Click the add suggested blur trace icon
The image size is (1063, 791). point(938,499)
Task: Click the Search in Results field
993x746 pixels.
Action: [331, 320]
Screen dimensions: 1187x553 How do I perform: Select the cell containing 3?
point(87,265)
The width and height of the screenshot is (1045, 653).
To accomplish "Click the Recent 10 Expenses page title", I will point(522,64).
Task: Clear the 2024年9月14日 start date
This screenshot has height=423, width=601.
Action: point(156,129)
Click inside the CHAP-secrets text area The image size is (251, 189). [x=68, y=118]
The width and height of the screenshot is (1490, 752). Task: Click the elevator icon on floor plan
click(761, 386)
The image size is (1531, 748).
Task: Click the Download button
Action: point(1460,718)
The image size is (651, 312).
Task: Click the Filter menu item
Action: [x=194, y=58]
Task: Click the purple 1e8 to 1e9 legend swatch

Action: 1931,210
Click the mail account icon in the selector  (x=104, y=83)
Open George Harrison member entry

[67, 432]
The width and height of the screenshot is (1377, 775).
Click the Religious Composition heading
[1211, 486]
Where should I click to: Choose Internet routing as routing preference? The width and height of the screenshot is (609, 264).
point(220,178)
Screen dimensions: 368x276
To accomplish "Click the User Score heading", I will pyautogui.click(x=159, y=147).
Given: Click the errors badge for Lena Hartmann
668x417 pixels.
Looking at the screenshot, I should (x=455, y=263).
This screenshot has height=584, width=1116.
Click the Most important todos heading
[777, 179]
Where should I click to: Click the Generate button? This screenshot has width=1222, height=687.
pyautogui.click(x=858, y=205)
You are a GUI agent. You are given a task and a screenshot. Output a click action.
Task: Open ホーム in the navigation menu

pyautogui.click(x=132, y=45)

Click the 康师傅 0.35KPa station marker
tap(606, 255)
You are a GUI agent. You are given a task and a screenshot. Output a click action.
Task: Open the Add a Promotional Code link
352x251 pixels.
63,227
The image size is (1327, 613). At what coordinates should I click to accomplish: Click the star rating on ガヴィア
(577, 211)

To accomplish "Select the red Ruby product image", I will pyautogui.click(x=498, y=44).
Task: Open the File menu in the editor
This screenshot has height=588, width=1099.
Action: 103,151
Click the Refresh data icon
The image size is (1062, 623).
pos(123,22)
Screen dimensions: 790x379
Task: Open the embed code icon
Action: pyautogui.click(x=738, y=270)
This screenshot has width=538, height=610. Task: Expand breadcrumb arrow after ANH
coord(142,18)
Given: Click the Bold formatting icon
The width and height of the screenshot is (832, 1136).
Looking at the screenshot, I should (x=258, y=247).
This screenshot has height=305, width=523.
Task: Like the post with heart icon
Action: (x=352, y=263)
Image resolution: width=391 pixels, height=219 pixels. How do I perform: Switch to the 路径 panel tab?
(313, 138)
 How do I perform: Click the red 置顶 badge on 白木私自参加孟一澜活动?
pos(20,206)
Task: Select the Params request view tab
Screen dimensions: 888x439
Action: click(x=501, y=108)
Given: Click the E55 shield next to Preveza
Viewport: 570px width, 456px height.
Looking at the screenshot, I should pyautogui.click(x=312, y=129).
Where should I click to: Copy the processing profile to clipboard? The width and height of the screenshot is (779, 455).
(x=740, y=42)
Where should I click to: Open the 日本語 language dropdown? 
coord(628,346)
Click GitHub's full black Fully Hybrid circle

Stated problem: State how many of the lines above contain the string "pixels", matching case exactly. Reply with the number alone.

Answer to the task: 4